There are two types of company pension scheme: the Final Salary (i.e. defined benefit) and Money Purchase (i.e. defined contribution). The Final Salary scheme will pay a specific amount, i.e. probably one sixtieth of your salary for every year of service in which you have belonged to the scheme, although some schemes will deduct the amount of the State Pension from this.
The Defined Contribution scheme is where you pay your pension contributions into a pot and when you come to retire, yours and the company's contributions will be used to buy an annuity, i.e. whatever that amount of money will buy on the open market at that time with current annuity rates.

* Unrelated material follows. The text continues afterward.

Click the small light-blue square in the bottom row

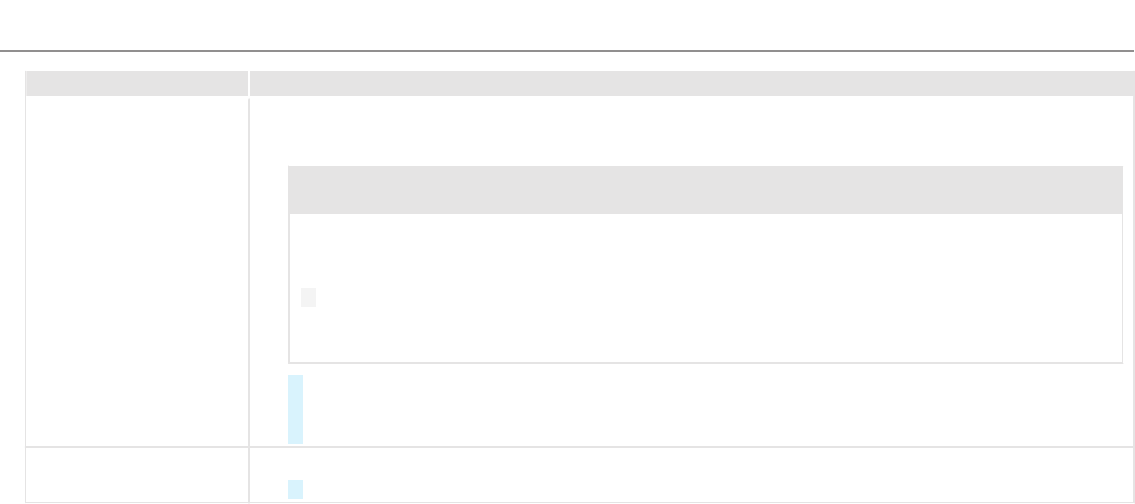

Your employer should have given you a pension booklet explaining the type of scheme in detail. Generally you can pay extra money (known as Additional Voluntary Contributions) into your scheme to increase the value of your eventual pension. Do this if you can afford to as you may want to retire early, or be made redundant in the later stages of your working life and not find it easy to get another job, in which case you pension will be vital. In such cases, if you are in a Final Salary Scheme, your pension will be discouted, probably by up to 5% per year for every year below 60 or 65 that you take it. (Some schemes offer retirement at age 60 but many are now moving the goalposts to 65)
Would working part time when i was at uni count as a year working or does it have to be full time work and say if i worked for 3 months full time every summer, would these be added up to make a year?
Working part time at uni would count only if you earned enough to pay NI contributions
Working full time in the summer might count if you paid enough NI (there is a minimum to make the year count - not sure what it is). They would not add the three months each year to make one - it has to be in one tax year. At best it would count as 3 years, at worst none.
Your other question about moving your pension (or not) is unanswerable. It depends on your circumstances and the particular pension schemes involved. Sometimes it pays to move the pension, others to leave it where it is. There is no right answer.